Agradar a gregos e troianos


Hammed, autor espiritual de várias obras importantes, destaca em "La Fontaine e o Comportamento Humano", em se referindo ao título acima, que "A gênese do insucesso é a atitude de querer agradar a todos". Essa postura mental resulta da crença fundamentada na perfeição e pode levar-nos diretamente à decepção, à adversidade e ao revés."

Se tivéssemos espaço, narraria na íntegra a fantástica fábula do "O Moleiro, o Menino e o Burro", mas sintetizo parte dela: Um Moleiro e um menino se dirigem ao mercado para tentar vender um burro e, ao longo do caminho, em razão dos comentários que iam ouvindo, iam alternando as posições: ora o moleiro em cima do animal; ora o menino; ora os dois sendo carregados pelo burro; ora os dois puxando o animal, tentando acertar de acordo com cada comentário ouvido. Como não conseguiam acertar diante de cada opinião, acabou o moleiro dizendo:  Certamente, como um burro eu agi, mas daqui para a frente farei como achar bom, sem escutar ninguém.

Assim, querer agradar a todos é algo irrealizável, já que os paradigmas são moldados por sua vez, em condutas perfeitas e padrões impecáveis, criados por pontos de vista diferentes, juízos relativos e às mais diversas controvérsias. Trocando em miúdos, sujeitar os outros às suas verdades, às suas opiniões, fazendo parecer que tudo o que externam traduz-se em algo a ser observado por todos.

É bem verdade que precisamos ser acolhidos pelo calor humano, pela estima das pessoas, mas daí, a passarmos várias horas do dia preocupados com a aprovação ou reprovação alheias, é submetermo-nos a um processo doentio de viver. Quando percebermos que a dualidade existe, ou seja, a ordem e a desordem, a construção e a destruição, harmonia e desarmonia, convivem juntas, podemos ser amados ou odiados, aceitos ou rejeitados, compreendidos ou incompreendidos, e por essa razão, gozaremos de uma maior leveza quanto a não nos preocuparmos em acertarmos sempre ou satisfazer a todos.

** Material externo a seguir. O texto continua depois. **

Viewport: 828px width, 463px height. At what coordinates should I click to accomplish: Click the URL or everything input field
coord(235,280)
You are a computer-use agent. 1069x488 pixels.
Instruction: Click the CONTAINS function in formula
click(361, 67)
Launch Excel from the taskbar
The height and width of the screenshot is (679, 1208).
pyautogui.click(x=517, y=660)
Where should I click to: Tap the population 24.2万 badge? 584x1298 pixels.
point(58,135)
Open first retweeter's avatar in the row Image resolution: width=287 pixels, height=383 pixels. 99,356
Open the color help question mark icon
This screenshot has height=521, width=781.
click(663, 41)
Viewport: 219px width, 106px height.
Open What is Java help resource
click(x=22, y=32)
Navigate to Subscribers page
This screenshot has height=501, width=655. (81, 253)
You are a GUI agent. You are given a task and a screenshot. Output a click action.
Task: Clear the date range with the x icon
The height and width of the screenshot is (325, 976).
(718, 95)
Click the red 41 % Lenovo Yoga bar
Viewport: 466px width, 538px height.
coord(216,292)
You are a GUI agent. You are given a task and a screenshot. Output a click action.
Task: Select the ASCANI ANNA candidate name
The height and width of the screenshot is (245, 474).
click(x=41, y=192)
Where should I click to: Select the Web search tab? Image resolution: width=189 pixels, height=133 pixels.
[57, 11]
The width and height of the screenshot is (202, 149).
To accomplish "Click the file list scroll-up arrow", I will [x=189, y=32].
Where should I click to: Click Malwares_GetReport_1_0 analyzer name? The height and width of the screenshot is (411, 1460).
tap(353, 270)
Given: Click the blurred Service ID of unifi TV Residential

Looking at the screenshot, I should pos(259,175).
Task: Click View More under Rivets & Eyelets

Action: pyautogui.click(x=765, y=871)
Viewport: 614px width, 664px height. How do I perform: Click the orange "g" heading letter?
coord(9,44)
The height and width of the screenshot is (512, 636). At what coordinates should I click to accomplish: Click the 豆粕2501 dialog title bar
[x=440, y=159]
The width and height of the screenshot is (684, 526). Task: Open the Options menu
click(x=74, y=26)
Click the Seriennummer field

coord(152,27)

Agradar a gregos e a troianos ao mesmo tempo é tarefa impossível.

A fábula ilustra um preceito que demonstra a necessidade de acreditarmos em nosso julgamento interno, e que, independentemente do que fizermos, sempre haverá alguém que discordará de nossas ações ou das nossas condutas, do mesmo modo que podemos aprovar ou não as ideias alheias, significando tão somente, respeitar e aceitar a alteridade, a distinção que há e sempre haverá nos relacionamentos interpessoais.

Em termos espiritualistas, também se aplica essa fábula, como podemos depreender, em O Evangelho Segundo o Espiritismo, capítulo 13, item 3, Boa Nova Editora:"É preciso, numa palavra, colocar-se acima da Humanidade, para renunciar à satisfação que proporciona o testemunho dos homens e esperar a aprovação de Deus. Aquele que estima a aprovação dos homens mais do que a de Deus prova que tem mais fé nos homens do que em Deus".

Desse modo, acertar ou errar, sucesso ou insucesso, agradar ou desagradar, pouco importa, o relevante é estarmos na luta, enfrentando os embates da vida rumo à nossa melhora espiritual, moral e ética.

Como sempre, lembrar: estamos a caminho, desenvolvendo paulatinamente o nosso discernimento em busca de uma coerência existencial, ou seja, a habilidade de distinguir os valores éticos e estéticos para formar uma opinião pessoal não influenciada pela razão comum. É a capacidade de não adotar como verdade absoluta o ponto de vista da maioria, e sim, construir o próprio pensamento sobre as coisas através da reflexão e avaliação de evidências.   

Concluímos com a moral da história: "Não se pode agradar a todos, mas uma coisa é certa: ao tomarmos decisões, ou recuamos diante da crítica e começamos tudo de novo, ou desobrigamo-nos abertamente da aprovação alheia e seguimos em frente, compreenda quem quiser compreender, doa a quem doer. É impossível contentar a todos. Se fizermos ou deixarmos de fazer, sempre existirá alguém que fará uso da ironia e de expressões de duplo sentido, ou seja, utilizará as "cantigas de escárnio e maldizer" (gênero de poesia da idade média), cujo objeto da sátira será sempre a pessoa que se queira difamar.